English-Canadian voice actress

Jill Carolyn Haydon (born October 7, 1944) is a British-Canadian voice actress.

Frappier was born in Lord Louis Mountbatten's stately home, Broadlands, in Romsey, England. She moved to Canada in 1967 to work as a British hostess at the British pavilion during the 1967 International and Universal Exposition, where she met her first husband, Roger Frappier, who was pursuing a career in directing.

She is known for voicing Luna in the DiC/Cloverway/Optimum Productions dubs of Sailor Moon, the title character in Keroppi and Friends, Mrs. Prysselius in Pippi Longstocking, Aunty in Pecola, Miss Finch in Birdz, Doucette in Anatole, and Fifi in Hello Kitty and Friends.

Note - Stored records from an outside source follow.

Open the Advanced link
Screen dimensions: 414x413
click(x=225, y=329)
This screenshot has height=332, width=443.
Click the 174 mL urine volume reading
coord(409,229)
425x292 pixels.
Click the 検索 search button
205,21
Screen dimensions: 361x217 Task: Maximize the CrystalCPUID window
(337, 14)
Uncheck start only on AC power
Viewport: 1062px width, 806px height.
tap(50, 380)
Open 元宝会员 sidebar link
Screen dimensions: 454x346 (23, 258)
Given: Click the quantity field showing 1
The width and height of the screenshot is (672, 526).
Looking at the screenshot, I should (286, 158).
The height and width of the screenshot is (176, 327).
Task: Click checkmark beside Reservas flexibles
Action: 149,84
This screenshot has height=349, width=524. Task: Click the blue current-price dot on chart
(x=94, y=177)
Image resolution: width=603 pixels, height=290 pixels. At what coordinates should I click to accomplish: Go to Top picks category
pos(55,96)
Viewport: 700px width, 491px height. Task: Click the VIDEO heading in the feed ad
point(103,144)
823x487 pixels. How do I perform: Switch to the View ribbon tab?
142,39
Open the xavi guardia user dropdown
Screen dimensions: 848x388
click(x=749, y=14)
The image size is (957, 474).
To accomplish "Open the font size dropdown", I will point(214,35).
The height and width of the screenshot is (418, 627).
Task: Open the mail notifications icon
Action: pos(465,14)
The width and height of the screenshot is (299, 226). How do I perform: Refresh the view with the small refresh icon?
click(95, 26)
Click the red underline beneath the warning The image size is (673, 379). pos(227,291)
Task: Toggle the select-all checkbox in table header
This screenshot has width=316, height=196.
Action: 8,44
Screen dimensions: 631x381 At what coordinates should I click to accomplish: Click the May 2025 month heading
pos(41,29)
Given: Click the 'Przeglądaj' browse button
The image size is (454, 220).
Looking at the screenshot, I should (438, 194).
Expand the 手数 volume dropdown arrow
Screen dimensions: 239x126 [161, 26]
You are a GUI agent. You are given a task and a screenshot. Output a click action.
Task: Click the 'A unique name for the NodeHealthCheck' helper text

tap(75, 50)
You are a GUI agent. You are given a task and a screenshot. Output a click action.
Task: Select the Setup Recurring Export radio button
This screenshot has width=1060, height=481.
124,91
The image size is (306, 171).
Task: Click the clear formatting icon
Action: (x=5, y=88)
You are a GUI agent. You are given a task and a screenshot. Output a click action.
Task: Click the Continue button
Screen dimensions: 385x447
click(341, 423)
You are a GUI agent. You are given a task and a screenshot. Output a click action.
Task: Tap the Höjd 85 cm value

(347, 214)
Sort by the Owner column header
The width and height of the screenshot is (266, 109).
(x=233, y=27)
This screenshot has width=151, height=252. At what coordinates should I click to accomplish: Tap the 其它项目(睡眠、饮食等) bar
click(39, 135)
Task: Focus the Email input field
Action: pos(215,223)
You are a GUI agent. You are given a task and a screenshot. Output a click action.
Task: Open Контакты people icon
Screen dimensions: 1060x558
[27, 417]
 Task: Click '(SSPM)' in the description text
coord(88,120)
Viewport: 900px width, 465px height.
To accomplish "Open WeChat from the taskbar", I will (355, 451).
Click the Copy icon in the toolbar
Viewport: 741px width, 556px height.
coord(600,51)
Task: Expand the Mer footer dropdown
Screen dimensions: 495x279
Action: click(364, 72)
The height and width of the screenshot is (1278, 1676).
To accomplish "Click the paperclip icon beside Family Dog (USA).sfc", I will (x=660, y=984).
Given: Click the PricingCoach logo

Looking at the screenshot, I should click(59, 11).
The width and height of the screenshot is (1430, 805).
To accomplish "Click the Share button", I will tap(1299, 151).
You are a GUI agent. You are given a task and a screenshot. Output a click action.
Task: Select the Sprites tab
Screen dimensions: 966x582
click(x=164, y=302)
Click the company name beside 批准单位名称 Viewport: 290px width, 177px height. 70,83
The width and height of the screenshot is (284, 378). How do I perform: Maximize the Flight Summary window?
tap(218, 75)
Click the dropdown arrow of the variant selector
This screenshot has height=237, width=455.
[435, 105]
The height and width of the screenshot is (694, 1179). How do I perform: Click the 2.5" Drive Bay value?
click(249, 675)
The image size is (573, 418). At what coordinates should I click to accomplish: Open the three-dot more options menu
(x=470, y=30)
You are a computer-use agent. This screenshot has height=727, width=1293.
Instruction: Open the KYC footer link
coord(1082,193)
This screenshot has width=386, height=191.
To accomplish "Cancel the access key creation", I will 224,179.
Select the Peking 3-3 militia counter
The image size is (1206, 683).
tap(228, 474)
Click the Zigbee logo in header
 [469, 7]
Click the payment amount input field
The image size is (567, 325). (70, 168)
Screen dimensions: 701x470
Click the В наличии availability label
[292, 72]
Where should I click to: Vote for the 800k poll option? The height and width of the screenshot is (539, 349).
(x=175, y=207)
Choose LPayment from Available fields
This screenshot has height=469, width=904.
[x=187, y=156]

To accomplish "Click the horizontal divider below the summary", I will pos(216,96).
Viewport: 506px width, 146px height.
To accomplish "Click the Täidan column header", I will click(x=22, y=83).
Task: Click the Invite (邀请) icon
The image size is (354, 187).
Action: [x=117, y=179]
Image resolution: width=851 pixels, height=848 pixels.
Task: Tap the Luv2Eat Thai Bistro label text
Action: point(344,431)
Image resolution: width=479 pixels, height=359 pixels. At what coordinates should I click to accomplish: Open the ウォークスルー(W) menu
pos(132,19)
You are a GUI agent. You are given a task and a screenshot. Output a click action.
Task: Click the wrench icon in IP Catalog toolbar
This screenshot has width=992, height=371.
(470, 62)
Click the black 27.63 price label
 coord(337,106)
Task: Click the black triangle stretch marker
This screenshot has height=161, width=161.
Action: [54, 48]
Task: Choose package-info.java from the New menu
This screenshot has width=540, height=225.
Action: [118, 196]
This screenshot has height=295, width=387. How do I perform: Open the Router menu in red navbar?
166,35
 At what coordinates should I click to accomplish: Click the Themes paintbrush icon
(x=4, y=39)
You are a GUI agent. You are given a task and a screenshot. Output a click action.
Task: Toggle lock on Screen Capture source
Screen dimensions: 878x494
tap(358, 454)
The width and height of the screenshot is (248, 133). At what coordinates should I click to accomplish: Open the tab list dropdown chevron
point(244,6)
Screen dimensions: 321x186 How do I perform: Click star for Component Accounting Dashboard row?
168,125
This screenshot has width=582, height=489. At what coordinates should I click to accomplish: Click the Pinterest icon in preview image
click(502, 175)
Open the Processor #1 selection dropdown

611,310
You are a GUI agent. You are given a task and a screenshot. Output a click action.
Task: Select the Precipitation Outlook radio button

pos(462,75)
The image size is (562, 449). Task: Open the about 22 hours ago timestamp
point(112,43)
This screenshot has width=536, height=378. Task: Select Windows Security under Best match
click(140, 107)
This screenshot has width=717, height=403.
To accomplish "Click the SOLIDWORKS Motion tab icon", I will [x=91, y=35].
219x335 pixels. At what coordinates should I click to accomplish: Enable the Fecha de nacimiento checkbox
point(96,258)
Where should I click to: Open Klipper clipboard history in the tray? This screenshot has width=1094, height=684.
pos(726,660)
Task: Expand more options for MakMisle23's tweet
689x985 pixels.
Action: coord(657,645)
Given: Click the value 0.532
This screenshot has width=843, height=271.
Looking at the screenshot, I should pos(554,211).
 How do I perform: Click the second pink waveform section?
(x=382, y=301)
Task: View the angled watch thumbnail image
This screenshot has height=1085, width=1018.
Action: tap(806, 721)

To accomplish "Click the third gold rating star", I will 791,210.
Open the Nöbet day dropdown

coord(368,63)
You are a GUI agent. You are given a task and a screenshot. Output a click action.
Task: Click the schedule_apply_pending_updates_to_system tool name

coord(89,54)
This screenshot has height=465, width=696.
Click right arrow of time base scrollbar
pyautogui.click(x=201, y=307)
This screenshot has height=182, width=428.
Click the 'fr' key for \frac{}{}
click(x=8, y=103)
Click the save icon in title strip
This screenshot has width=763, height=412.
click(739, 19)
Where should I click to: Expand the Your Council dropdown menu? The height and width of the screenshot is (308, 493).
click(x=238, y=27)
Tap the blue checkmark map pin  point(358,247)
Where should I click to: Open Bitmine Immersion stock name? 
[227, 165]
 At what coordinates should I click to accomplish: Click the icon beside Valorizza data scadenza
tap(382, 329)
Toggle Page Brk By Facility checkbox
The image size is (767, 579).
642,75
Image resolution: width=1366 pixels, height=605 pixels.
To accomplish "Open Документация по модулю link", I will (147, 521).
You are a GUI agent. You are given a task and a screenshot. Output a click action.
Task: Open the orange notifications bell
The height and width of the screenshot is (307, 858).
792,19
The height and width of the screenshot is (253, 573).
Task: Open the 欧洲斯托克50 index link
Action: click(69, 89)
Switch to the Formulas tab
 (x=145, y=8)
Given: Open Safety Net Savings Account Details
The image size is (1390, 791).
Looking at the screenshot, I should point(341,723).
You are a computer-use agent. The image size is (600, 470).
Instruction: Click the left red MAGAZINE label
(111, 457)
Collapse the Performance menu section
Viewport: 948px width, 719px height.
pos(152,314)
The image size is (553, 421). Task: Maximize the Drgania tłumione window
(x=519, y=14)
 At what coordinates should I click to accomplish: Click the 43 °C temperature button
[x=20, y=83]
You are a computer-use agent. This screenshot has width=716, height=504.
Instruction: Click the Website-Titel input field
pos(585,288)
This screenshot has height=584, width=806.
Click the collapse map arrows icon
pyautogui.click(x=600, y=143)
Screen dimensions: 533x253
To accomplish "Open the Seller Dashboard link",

She has appeared on camera in television and movies such as Wind at My Back, Friday the 13th: The Series, The Dating Guy, Night Heat, TekWar, Spearfield's Daughter, The Twilight Zone, The Hitchhiker, Beyond Reality, Kim’s Convenience, The Way Home and The Jon Dore Show.

Frappier is also known for narrating a series of four part films called Imperfect Union: Canadian Labour and the Left.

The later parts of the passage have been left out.